● **WHAT THIS TASK INVOLVES**: Begin at the line below that has "Viewport: 495px width, 337px height.". Stop after the line that has "the certificate profile", repeating each line exactly and leaving out the pictures.

● **RECORDS**:
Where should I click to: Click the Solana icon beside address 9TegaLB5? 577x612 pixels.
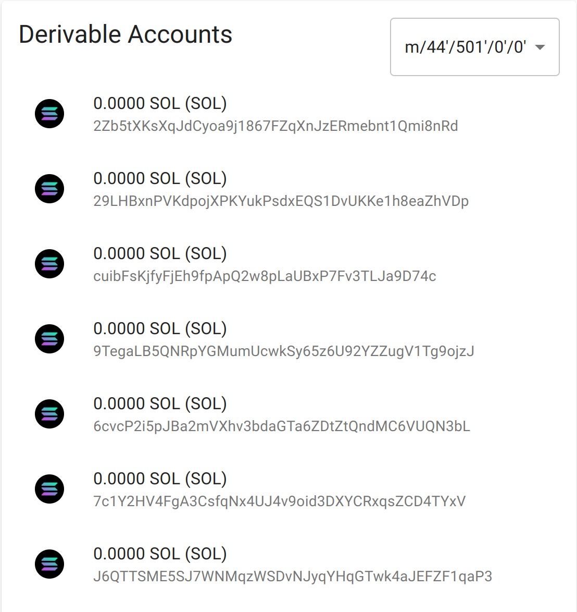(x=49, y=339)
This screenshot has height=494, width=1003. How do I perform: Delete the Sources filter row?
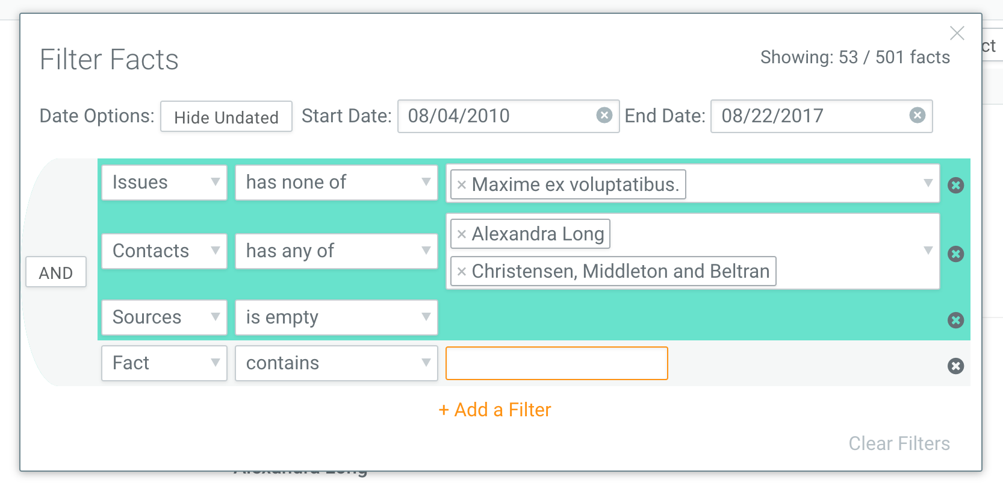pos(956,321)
...
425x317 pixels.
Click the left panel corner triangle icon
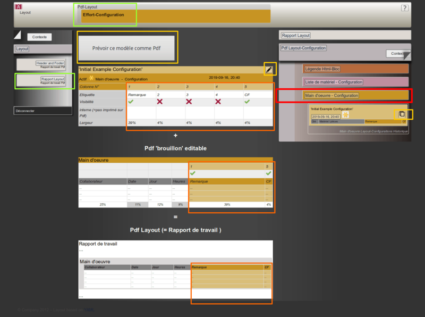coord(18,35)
==
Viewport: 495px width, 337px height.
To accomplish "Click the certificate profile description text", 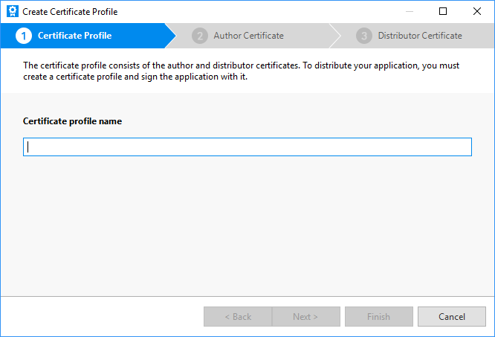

● **YOUR SOLUTION**:
Viewport: 495px width, 337px height.
To accomplish "Click the certificate profile description text", 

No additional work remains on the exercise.